When a client is first installed, it doesn’t yet have the list of relays, so automatic selection is impossible. Once automatic selection fails, it will try a failover relay first, then the root server as it appears in the masthead file.
We also provide a way to configure what relay or root appears in the masthead file so that you can make it something initial clients can reach
See my install_bigfix scripts for examples using the failover relay setting:
@jgstew , thanks! Worked exactly as advertised. I have a follow up question/scenario.
I have 1000 remote locations
Each location has 1 local site relay
Each remote location can reach 2 top-level relays
My first thought was to use affiliation groups but then i believe that would mean i would have to create 1000 groups (1 with each local site relay in it, correct)? Is the better approach to simply configure each endpoint to use automatic relay selection with 2 failover servers (1 pointing to top-level relay#1 and 1 pointing to top-level relay#2). If so, when would affiliation groups come into play?

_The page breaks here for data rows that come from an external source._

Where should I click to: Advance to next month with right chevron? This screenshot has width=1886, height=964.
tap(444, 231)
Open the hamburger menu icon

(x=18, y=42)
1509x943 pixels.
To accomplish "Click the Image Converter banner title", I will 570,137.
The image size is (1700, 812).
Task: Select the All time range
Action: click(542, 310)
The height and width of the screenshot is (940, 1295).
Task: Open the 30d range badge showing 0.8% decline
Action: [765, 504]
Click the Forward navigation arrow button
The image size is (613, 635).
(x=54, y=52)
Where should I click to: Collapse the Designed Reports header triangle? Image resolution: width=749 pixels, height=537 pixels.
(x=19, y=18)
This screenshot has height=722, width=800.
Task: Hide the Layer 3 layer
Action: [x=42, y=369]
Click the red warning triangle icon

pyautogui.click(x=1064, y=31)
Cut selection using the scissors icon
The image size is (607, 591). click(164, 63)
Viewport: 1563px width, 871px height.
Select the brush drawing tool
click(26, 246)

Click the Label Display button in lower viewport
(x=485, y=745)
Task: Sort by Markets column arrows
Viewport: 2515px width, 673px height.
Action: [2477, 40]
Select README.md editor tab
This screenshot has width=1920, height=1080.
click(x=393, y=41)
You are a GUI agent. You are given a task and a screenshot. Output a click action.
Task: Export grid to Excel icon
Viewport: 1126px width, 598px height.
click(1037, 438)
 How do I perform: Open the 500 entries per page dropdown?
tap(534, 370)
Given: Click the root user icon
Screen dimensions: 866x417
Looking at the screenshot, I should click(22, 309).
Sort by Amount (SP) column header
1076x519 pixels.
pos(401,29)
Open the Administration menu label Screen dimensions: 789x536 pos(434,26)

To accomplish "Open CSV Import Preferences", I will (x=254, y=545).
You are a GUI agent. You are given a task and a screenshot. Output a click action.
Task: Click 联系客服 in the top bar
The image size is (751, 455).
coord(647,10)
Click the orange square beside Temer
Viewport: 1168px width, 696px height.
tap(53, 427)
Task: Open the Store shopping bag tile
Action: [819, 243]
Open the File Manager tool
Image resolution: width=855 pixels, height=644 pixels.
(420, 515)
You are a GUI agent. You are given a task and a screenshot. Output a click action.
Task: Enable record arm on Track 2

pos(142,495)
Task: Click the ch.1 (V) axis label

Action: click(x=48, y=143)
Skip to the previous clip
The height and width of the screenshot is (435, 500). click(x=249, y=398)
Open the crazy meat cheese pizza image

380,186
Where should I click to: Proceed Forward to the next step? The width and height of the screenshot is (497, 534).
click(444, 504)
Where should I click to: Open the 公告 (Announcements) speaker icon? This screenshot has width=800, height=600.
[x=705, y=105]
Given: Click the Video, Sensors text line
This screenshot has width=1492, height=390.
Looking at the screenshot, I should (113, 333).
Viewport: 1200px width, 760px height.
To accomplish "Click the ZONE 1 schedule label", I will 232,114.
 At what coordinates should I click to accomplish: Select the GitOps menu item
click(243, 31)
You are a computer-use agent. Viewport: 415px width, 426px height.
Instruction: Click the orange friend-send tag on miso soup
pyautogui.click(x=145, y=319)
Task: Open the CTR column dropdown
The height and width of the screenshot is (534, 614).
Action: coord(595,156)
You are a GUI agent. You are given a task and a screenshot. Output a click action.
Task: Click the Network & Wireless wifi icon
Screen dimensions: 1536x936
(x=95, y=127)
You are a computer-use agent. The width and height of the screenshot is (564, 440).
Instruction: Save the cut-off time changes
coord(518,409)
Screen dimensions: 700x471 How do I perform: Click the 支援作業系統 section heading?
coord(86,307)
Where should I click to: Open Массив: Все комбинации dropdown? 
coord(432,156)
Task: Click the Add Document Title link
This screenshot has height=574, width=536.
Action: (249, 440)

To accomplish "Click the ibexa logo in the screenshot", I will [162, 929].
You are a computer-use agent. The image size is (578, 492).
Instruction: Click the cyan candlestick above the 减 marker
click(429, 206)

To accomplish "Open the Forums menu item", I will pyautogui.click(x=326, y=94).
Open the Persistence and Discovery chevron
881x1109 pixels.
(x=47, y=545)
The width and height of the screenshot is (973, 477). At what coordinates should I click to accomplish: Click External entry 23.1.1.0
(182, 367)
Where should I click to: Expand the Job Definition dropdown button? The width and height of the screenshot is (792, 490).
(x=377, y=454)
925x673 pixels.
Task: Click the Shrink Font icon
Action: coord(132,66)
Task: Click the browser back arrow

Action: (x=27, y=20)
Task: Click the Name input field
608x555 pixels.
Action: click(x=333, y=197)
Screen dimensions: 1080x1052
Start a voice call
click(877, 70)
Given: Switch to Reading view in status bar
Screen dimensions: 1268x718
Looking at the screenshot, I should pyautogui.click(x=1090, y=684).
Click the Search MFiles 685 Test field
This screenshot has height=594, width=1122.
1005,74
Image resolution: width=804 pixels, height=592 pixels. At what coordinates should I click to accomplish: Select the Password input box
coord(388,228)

Ideally you could use Automatic Relay Selection with your two top-level relays in the FailoverRelayList.
With Automatic Selection, the clients will perform a series of ICMP ping requests to find the relay closest to them (in terms of network hops) and will choose the closet relay.
Where I usually use Affiliation Groups is to overcome exceptions where the relay that looks closer is not actually closer. By that I mean that something like a VPN tunnel makes a relay farther away appear to be closer, because the hop-count is hidden inside a VPN tunnel.
The other case for Affiliation Groups is to reduce the number of ICMP Ping requests that go out. When the client starts up and selects a relay, it will try to ping every relay in the deployment to find the closest one; but even in your case of thousands of sites, that ICMP traffic really shouldn’t amount to much.
If you did have to define thousands of relay affiliations though, I’d probably use the Location Property Wizard for that. The wizard let’s you paste rows out of a spreadsheet to define mappings between IP address range, or subnets, or any custom key/value pair into a client setting result.